Start of Task data
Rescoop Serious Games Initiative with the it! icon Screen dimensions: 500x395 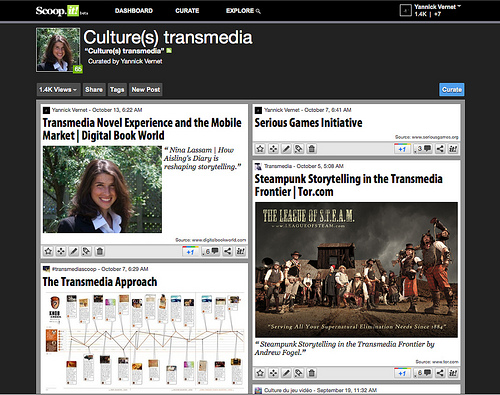453,149
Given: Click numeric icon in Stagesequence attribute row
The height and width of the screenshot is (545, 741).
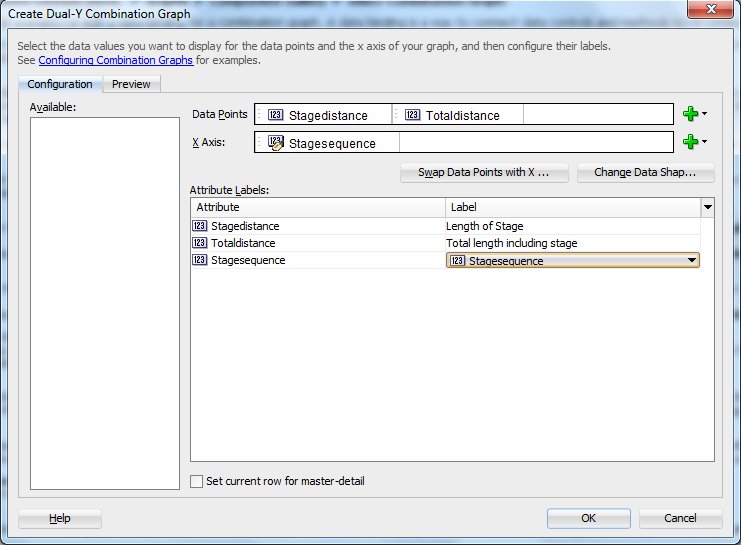Looking at the screenshot, I should (x=199, y=260).
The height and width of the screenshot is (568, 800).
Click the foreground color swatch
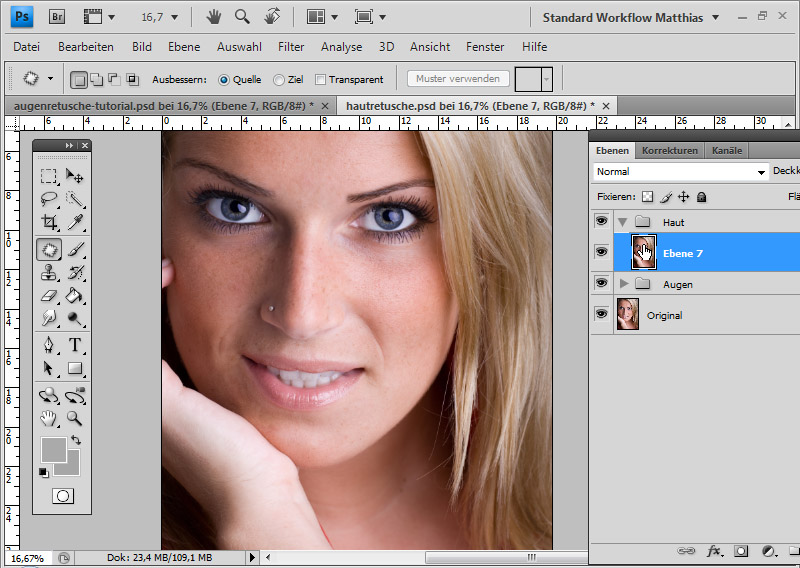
End of Task data
:: Work instructions ::
Check the data for lines with "Click" and give only their number.

:: Problem solution ::
2